Management was confident enough in its sales projections and cost-cutting programs to double the dividend it pays out — $0.40 a share annually. The yield now sits at about 3%, which is above its competitors. What’s more, the 3% increases the interest in a different type of investor.
“The implied 3% yield now opens the stock up to an entirely new investor class,” Jefferies & Co. equity analyst Peter Nesvold said. He also notes that income managers “look for a 4% to 5% yield typically before initiating a new position” but “might accept a 3% yield if they believe there is sufficient share price appreciation.” He added: “We think Ford now meets these criteria.”
That’s great news for Ford Motor Company (NYSE:F) and its investors, and a doubling of the check that Ford writes its investors each quarter is also a nice perk.
The Fusion, Focus, Fiesta, and Taurus show that Ford is making quality, fuel-efficient vehicles that will compete with Toyota and Honda for U.S. market share.

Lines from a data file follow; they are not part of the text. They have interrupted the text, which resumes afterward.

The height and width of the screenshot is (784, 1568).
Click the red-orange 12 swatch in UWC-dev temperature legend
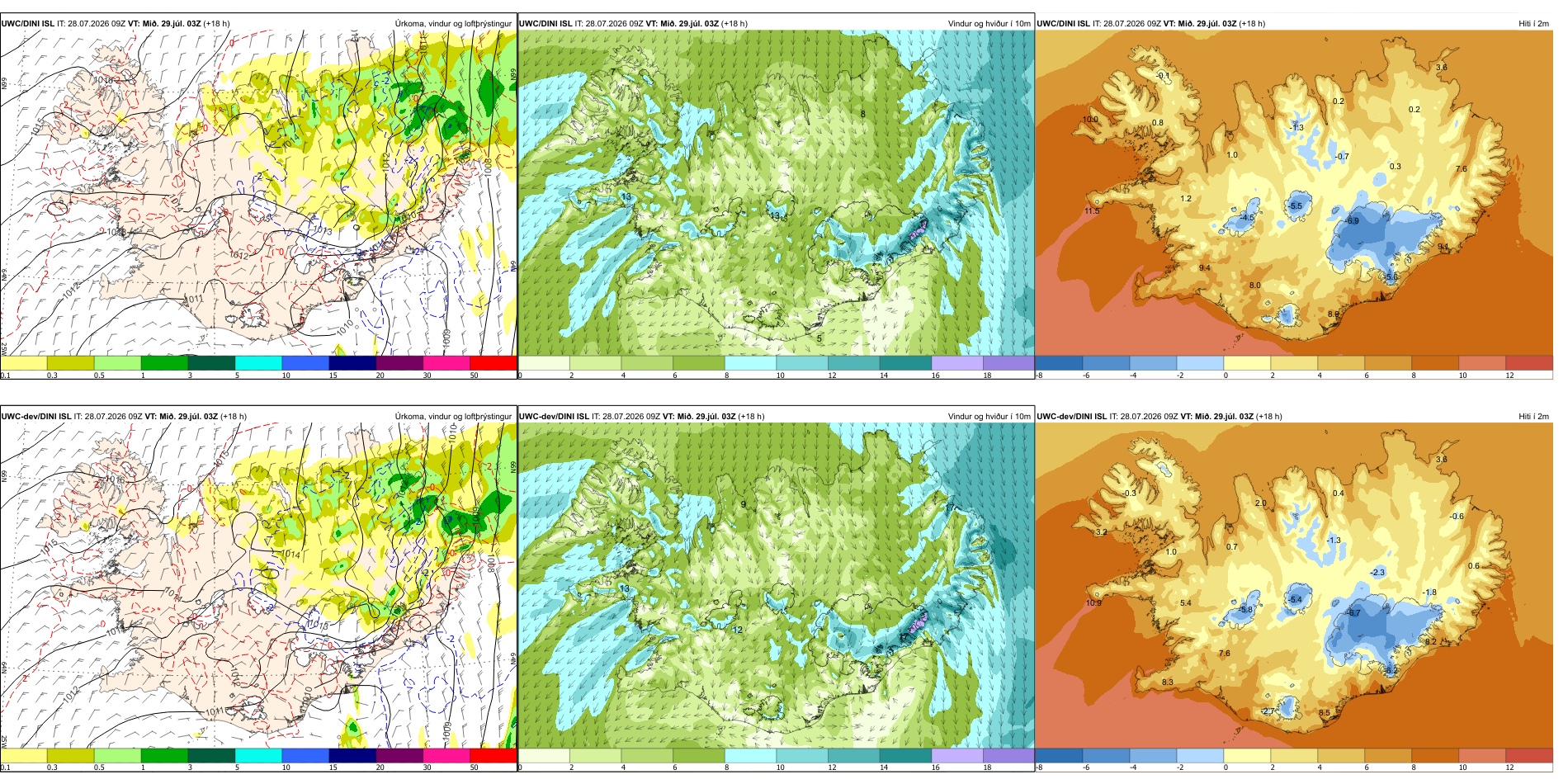click(1529, 755)
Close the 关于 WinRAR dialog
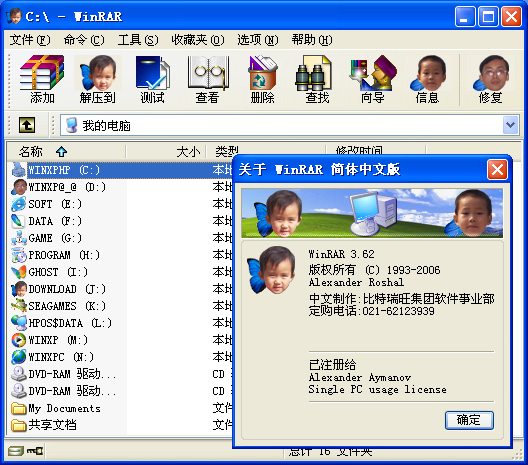Screen dimensions: 528x465 click(x=497, y=169)
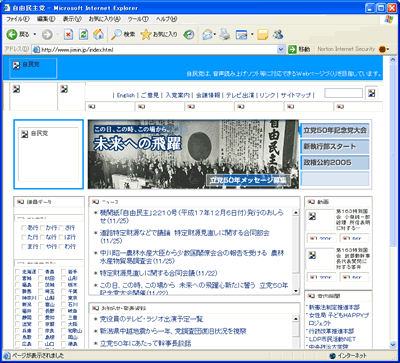Open the ツール(T) menu
The image size is (400, 363).
click(138, 19)
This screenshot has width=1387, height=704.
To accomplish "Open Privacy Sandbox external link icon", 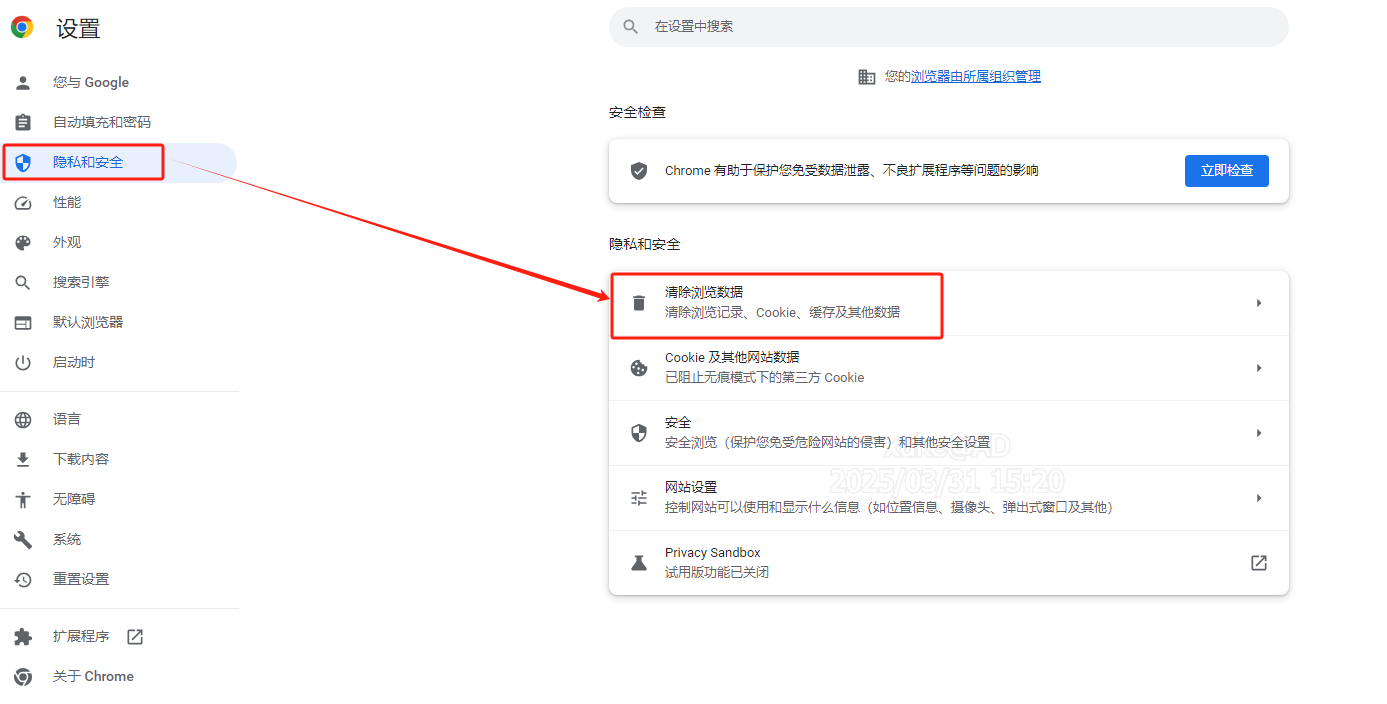I will [1259, 563].
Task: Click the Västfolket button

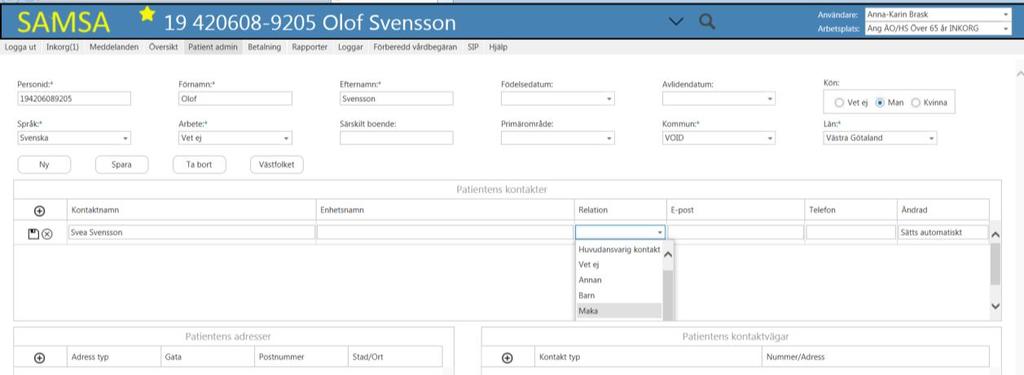Action: click(x=277, y=165)
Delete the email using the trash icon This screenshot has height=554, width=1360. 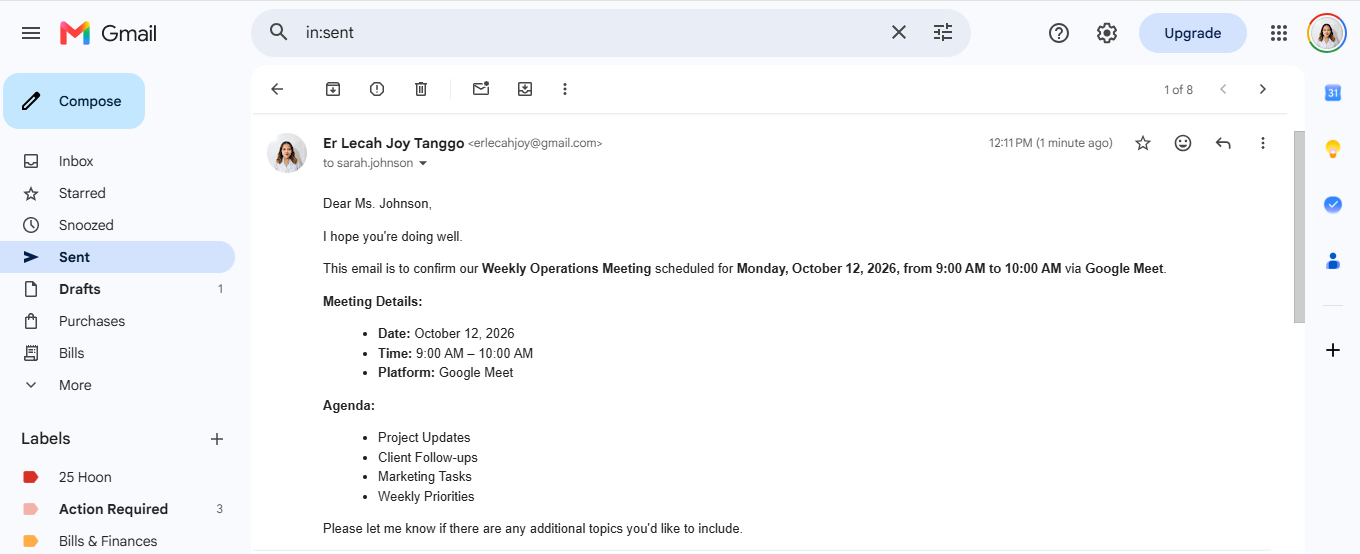tap(421, 89)
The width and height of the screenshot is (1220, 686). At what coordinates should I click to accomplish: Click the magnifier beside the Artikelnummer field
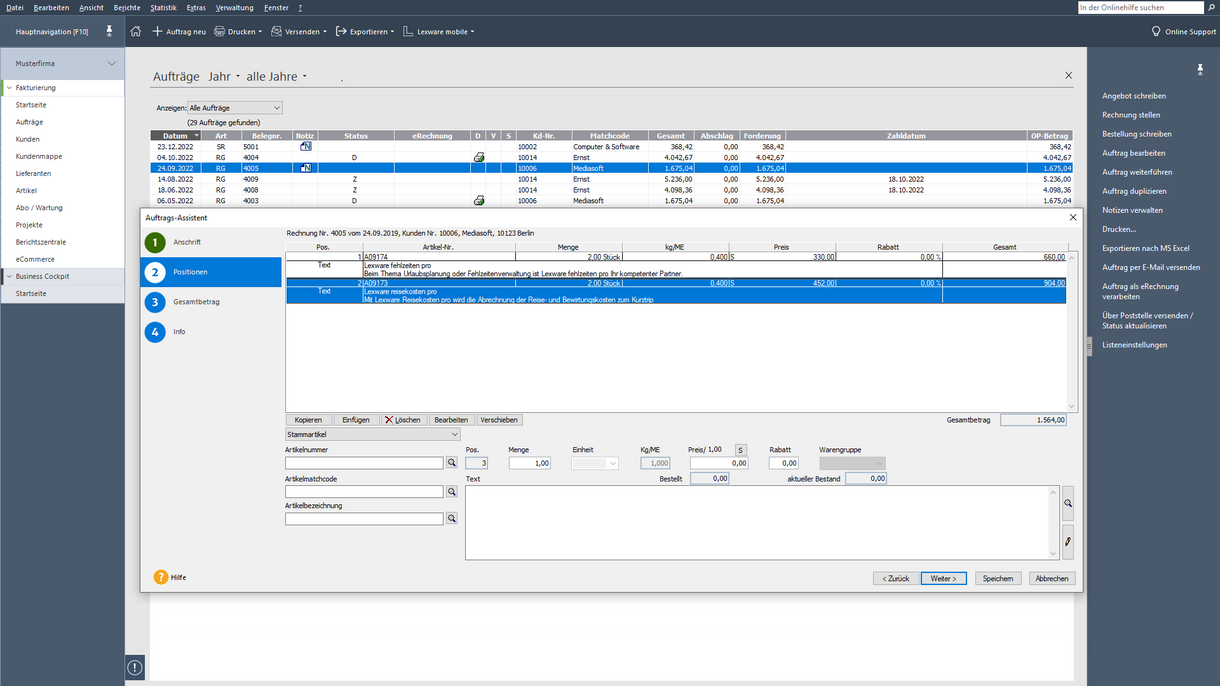(452, 463)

Recently, Ford won six categories in the U.S. News & World Report “Best Cars for the Money” rankings. That was the most of any automaker, followed by Toyota, and also represented the majority of the nine awards the domestic automakers received total.
This quality is paying off, and the projected resale value of 2010 Ford and Lincoln vehicles increased by roughly $1,300 per vehicle compared with the 2009 models. That’s the largest increase in the industry for full-line auto manufacturers. Why the increase in value? Simple: Because people actually want to buy these vehicles, and not just because Ford Motor Company (NYSE:F) dished out large incentives to sell its vehicles.
Ford has done a great job paying down its massive debt incurred from its highly unprofitable years. Not only has it repaid all $23 billion of its 2006 loan, but it also has significantly less automotive debt than people realize. When people look at the statements, they see about $90 million in debt and might be shocked at the high level compared with those if its competitors. They don’t realize that it’s much more complicated than that. Ford’s finance division accounts for about $72 billion of that debt. This debt is actually good! Its finance division brought in a profit of $1.7 billion last year by dishing it out to consumers at a higher interest rate. That amount almost offset 2012’s losses in Europe entirely. Ford’s automotive debt accounts for only about $13 billion, which is a very small number compared with past debt levels. Consider that between 2006 and 2008, Ford lost more than $30 billion.